━━ Entries shown

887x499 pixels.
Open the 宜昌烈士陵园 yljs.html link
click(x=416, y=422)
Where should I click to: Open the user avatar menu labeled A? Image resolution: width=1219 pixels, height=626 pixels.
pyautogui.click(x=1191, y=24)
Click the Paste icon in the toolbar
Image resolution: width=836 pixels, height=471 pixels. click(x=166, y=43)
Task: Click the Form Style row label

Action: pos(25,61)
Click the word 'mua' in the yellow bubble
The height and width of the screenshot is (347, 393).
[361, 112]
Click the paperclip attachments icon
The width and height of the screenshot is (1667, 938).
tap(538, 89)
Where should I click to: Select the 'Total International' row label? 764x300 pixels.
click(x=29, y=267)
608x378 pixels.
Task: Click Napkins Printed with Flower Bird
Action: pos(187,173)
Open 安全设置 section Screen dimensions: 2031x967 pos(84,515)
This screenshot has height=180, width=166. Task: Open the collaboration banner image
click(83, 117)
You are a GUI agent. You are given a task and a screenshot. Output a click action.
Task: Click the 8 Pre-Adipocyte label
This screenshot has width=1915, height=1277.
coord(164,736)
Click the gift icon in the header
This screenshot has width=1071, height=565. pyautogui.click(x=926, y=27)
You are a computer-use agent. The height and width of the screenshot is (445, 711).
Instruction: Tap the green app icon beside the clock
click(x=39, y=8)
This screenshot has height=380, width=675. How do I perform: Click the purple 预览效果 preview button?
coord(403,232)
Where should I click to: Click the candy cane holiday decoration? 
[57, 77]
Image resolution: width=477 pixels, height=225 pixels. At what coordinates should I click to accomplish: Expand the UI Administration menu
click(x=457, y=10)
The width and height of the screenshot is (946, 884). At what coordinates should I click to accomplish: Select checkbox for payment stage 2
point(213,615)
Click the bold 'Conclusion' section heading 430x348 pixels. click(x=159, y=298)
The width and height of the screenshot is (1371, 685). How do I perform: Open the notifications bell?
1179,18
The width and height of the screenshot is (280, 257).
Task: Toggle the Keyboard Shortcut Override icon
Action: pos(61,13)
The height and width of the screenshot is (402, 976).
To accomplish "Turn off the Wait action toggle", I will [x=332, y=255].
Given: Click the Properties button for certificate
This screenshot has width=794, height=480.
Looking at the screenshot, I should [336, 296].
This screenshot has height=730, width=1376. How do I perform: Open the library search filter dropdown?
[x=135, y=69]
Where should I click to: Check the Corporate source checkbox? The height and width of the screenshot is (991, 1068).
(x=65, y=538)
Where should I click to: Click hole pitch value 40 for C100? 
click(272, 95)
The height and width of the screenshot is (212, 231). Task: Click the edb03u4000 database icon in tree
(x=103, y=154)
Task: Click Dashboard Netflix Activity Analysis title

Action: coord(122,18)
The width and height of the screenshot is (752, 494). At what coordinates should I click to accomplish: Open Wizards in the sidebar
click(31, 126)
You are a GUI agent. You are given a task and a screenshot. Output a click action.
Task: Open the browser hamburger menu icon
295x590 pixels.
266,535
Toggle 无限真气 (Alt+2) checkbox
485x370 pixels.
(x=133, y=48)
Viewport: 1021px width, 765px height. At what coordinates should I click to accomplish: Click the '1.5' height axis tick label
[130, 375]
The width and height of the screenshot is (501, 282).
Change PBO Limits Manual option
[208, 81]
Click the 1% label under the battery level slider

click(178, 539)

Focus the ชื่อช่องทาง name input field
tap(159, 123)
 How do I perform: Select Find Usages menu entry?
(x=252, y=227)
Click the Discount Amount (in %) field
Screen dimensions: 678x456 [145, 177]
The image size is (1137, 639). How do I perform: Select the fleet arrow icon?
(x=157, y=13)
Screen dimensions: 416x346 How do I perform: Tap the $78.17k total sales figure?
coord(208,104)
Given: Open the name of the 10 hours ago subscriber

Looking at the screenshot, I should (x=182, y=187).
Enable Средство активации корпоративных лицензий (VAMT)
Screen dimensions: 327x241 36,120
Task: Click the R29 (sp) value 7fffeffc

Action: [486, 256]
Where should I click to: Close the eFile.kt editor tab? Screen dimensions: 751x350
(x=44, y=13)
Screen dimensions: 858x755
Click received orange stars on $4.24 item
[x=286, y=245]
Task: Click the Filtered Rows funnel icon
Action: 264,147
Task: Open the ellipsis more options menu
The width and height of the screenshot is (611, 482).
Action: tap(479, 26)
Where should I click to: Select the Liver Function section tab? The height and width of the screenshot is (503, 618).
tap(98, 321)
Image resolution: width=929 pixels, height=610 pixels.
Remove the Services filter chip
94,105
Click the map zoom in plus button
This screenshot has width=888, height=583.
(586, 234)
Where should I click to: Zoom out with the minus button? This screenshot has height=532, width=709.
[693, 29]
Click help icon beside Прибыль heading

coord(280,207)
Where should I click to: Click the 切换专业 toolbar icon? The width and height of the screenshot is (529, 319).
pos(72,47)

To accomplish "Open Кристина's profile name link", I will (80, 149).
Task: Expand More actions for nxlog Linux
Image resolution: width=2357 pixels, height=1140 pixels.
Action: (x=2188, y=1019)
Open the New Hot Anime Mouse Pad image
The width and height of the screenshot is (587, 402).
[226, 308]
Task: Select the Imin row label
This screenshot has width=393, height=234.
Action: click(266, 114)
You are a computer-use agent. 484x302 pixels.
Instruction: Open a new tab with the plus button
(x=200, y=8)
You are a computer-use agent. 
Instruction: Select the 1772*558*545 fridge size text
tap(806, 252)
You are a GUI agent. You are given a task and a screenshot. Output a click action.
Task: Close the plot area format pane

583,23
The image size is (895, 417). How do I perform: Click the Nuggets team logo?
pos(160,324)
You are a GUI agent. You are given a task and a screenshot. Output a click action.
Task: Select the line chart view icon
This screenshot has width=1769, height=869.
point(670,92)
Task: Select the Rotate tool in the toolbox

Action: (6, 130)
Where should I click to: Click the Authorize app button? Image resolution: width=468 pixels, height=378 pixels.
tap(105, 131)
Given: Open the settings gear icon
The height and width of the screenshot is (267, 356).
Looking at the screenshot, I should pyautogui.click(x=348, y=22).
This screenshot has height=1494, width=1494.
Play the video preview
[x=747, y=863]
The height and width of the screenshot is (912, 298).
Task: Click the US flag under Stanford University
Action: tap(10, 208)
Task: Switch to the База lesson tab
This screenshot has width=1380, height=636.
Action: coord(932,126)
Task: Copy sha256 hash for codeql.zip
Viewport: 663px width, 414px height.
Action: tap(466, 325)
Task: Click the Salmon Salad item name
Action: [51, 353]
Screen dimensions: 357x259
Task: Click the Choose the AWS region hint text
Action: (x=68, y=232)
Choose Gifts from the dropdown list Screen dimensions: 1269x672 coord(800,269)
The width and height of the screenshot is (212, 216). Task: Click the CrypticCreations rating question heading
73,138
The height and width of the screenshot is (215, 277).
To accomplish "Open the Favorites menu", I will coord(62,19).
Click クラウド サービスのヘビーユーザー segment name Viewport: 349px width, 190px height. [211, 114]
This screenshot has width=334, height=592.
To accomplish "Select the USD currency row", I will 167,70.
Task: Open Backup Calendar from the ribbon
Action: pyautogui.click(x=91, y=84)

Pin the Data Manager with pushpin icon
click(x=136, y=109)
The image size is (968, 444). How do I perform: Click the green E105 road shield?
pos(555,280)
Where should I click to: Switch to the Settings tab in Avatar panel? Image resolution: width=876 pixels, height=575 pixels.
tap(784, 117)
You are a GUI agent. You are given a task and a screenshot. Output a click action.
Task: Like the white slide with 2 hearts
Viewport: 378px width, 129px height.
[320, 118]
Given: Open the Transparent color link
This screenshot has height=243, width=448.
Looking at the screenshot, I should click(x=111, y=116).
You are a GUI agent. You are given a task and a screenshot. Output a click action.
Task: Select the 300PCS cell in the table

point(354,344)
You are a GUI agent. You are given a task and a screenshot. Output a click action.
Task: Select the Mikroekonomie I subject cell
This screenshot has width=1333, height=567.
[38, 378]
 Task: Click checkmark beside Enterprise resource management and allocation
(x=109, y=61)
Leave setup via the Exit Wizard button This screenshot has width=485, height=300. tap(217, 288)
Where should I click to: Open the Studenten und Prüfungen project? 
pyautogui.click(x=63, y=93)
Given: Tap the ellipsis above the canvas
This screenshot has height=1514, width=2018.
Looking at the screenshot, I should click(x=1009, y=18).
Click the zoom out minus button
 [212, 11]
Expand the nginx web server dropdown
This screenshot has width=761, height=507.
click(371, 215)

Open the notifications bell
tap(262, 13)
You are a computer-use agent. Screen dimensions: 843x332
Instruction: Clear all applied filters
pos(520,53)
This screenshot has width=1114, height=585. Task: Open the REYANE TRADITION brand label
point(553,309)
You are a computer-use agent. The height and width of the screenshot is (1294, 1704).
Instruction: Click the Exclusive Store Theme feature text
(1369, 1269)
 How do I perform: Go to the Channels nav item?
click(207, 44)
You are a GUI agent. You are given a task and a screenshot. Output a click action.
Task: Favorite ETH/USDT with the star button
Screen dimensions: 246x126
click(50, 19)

━━━━

Write out the data word for word, starting at the line that contains "is (1294, 1704)." and stopping after the line that contains "click(207, 44)".

You are a computer-use agent. The height and width of the screenshot is (1294, 1704).
Instruction: Click the Exclusive Store Theme feature text
(1369, 1269)
 How do I perform: Go to the Channels nav item?
click(207, 44)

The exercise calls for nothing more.